In some senses, this was no different from any other year. We spent weeks trying to get him excited for school (he is not a fan of changes). We went to kindergarten orientation, toured his classroom and sat on his new bus to try it out. We scrutinized transportation plans.
On the morning of his first day, we gathered his school supplies, packed his backpack and put together a lunch of his favorite foods. He stood outside our house waiting for the bus and—much to our gratification—clapped his hands excitedly as it pulled up. After he boarded the bus without so much as a backward glance, we shared a tearful moment with a half-furious, half-despairing 2-year-old who was left home without his older brother for the first time in months. All of this was a veneer of normalcy.
But under that veneer, this year stood out from a normal first day of kindergarten. Along with his lunch and school supplies, his bag was packed full of clean masks and hand sanitizer. Boxes full of child-sized surgical masks wait at our door for him to take to school each day. Our towels now share a closet with a stockpile of home rapid antigen tests. When our son left that day, we had not seen his after-school program. No in-person orientation for adults would be held there. We had yet to meet his teachers in person and will not meet them, in all likelihood, any time soon. Pickup will be outdoors through the year; parents are barred from entering the school. The idea of seeing our child happily playing in his classroom is, at this point, a pipe dream.
In other words, we started a school year amid an ongoing global pandemic.
We are actually fortunate. Because our child was not yet school-aged last year, we were spared Zoom school and decisions about hybrid schedules. I don’t envy parents who were faced with that reality.

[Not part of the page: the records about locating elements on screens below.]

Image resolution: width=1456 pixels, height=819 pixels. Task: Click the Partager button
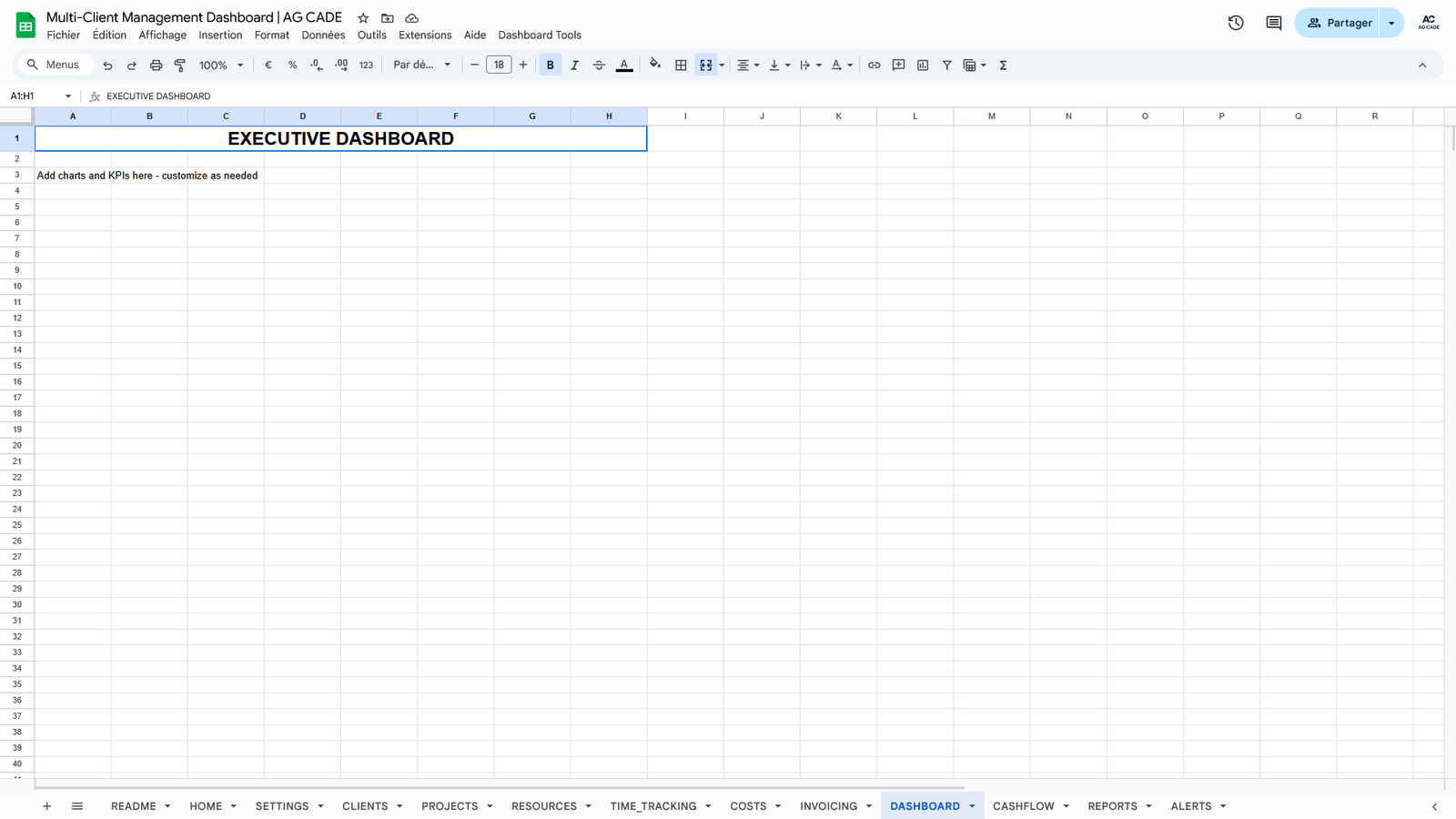pos(1339,23)
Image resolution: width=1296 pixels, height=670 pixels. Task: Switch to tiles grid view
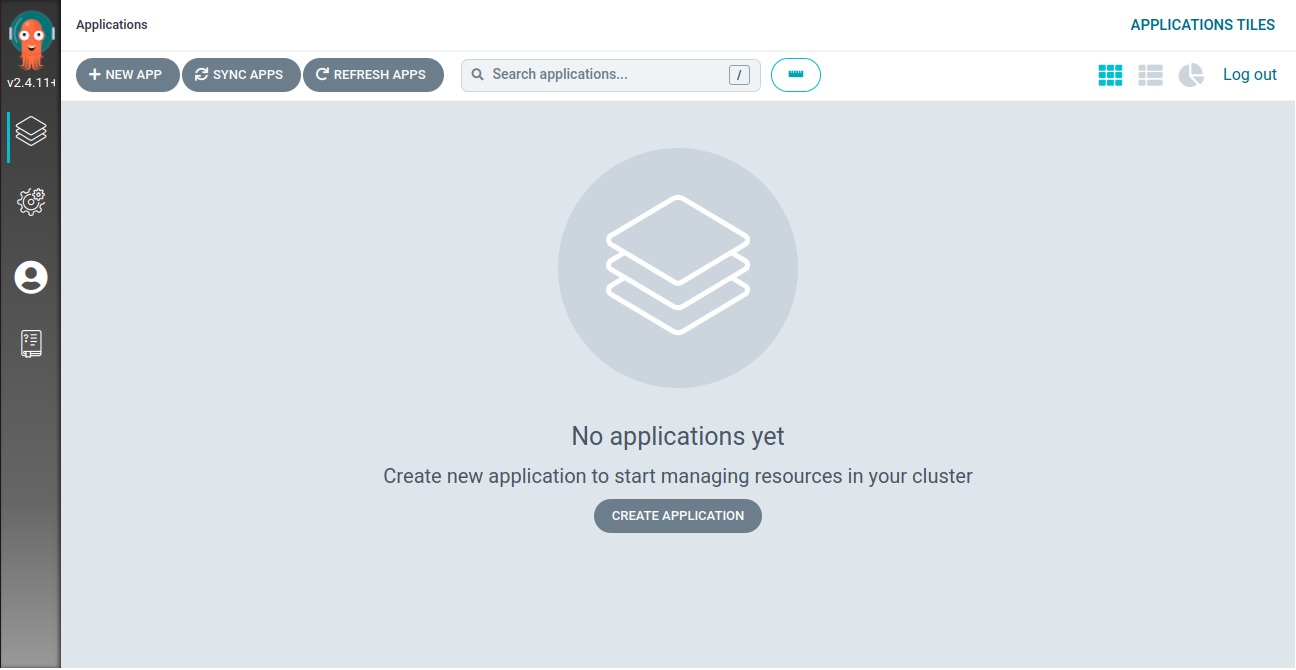[x=1110, y=75]
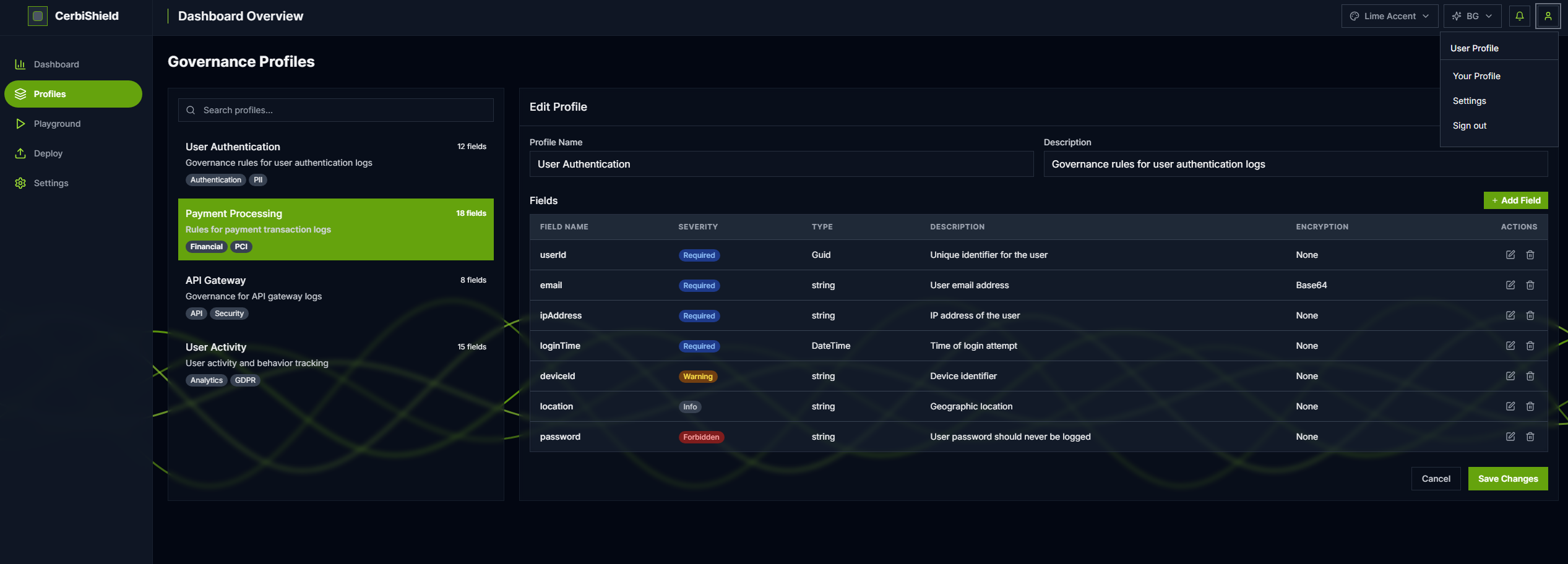Viewport: 1568px width, 564px height.
Task: Open the Lime Accent theme dropdown
Action: click(x=1389, y=15)
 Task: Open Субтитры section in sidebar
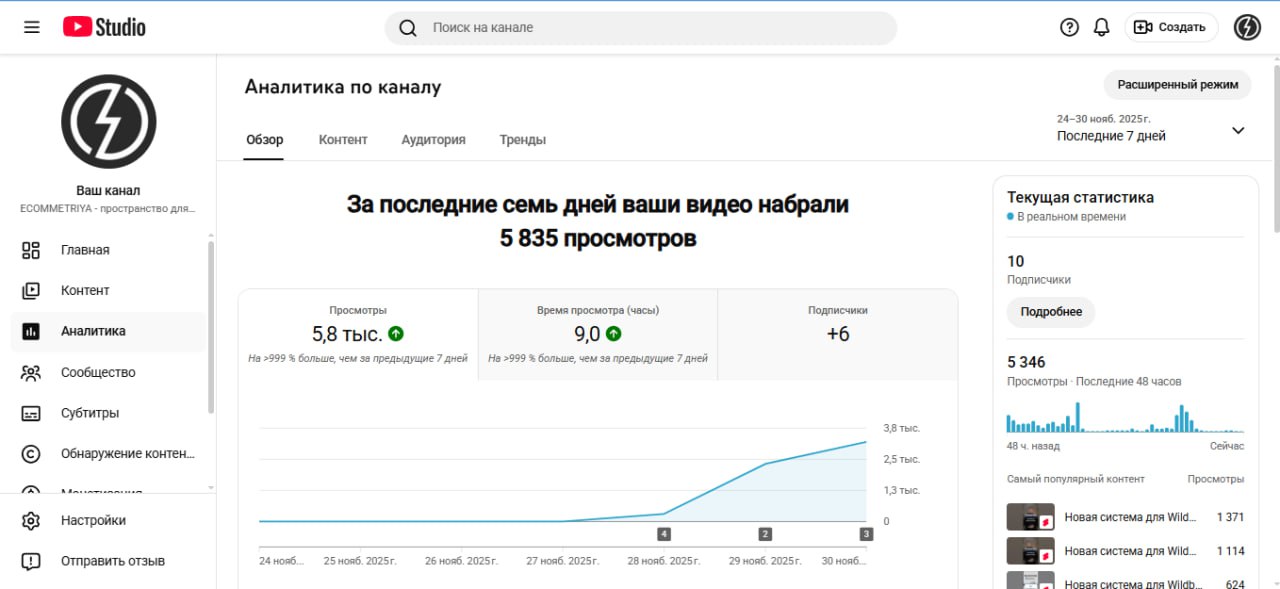point(89,413)
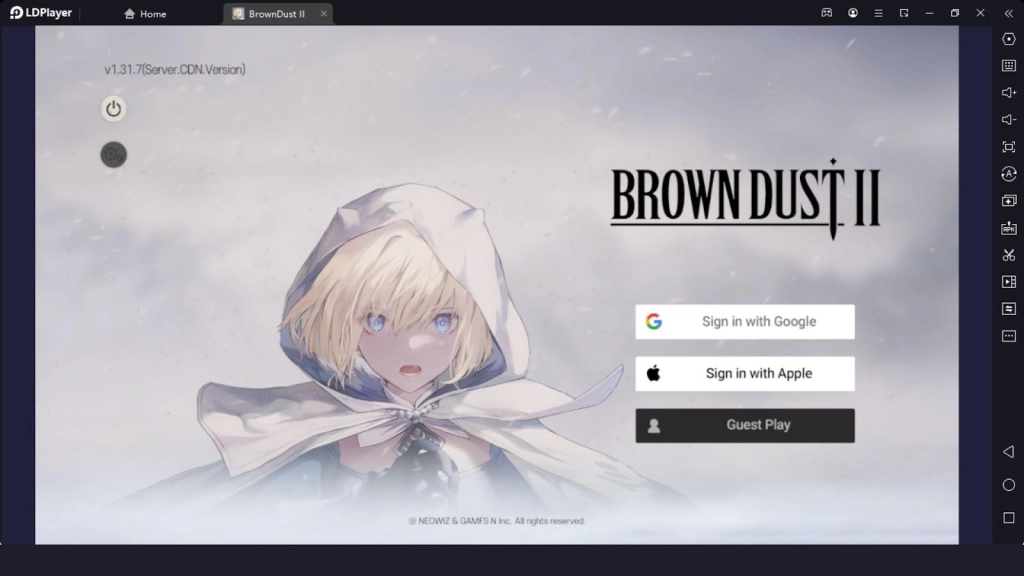Select the BrownDust II tab
Image resolution: width=1024 pixels, height=576 pixels.
269,14
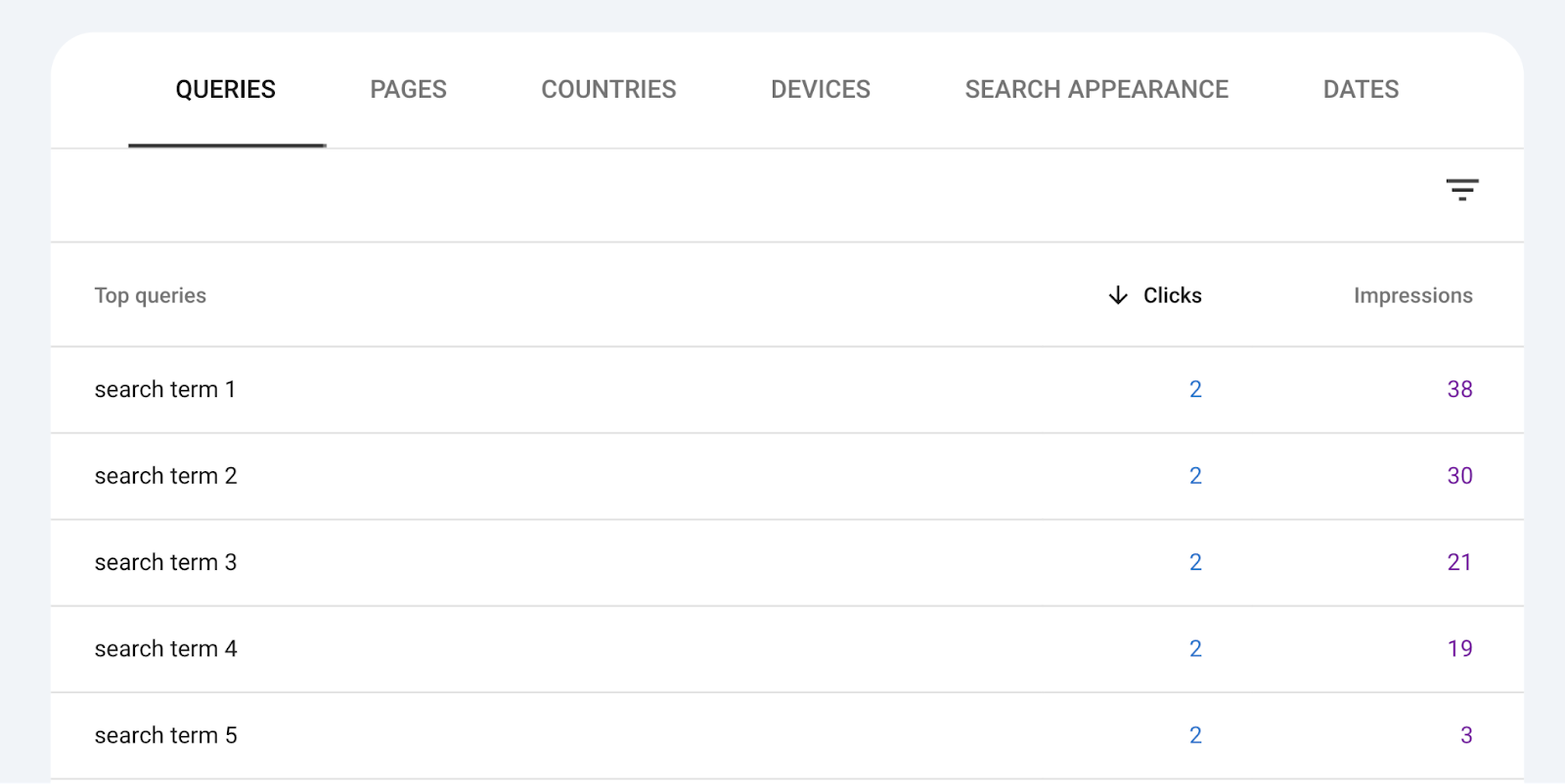Sort the table by Impressions column
The width and height of the screenshot is (1565, 784).
coord(1412,295)
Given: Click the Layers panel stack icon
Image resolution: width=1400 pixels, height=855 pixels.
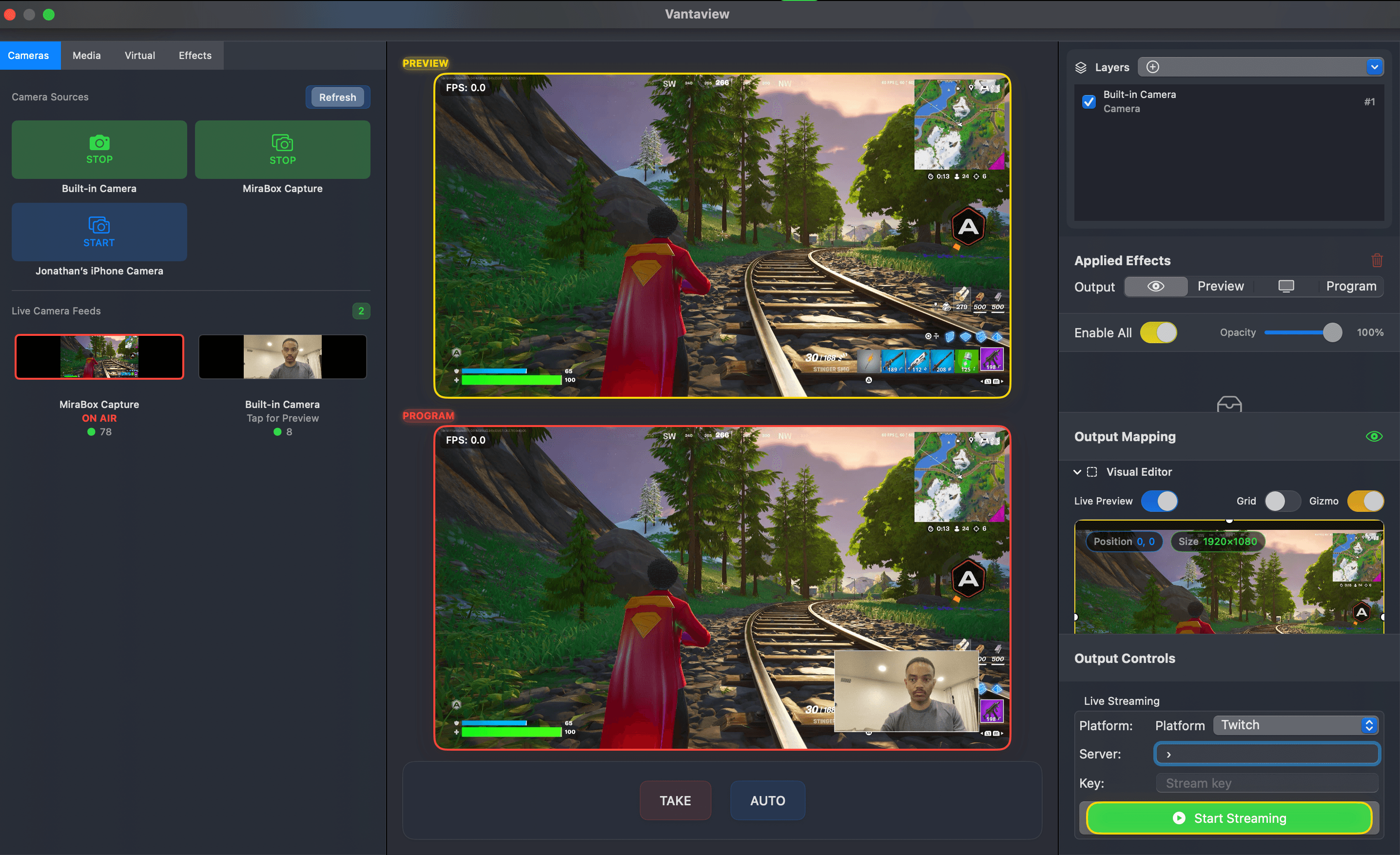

Nonetheless, the whole experience was shrouded in a deep sense of anxiety. This first day was occurring amid a wave of the Delta variant. Cases in our region had been flat, but the news was filled with coverage of schools in Florida, Alabama and Texas that had opened to tens of thousands of cases among children, including some deaths. For the first time, it wasn’t the risk to myself, my wife and elderly family that worried me. Almost everyone I know and love has now been vaccinated except our young children. Now it was my children at risk. This was different.
Although the risk of severe disease in children is low, it’s difficult not to worry about your child being one of the exceptions. Our district is taking reasonable measures to ensure safety, and our county vaccination rate is high, but it is impossible to shake that sense of anxiety. What if our child gets severely ill?
In constant combat with that anxiety is a coolly rational voice in the back of my mind. He’s young; his risk is low. Our local COVID-19 cases are still low. His teachers are vaccinated, and most of the other students’ parents are, based on our county’s vaccination rates. Anyway, surely, COVID-19 is not going anywhere. If he is likely to get it eventually, is it any worse for him to get it now rather than a few years from now? The benefit of school is well worth the tiny risk of a severe illness. … Right?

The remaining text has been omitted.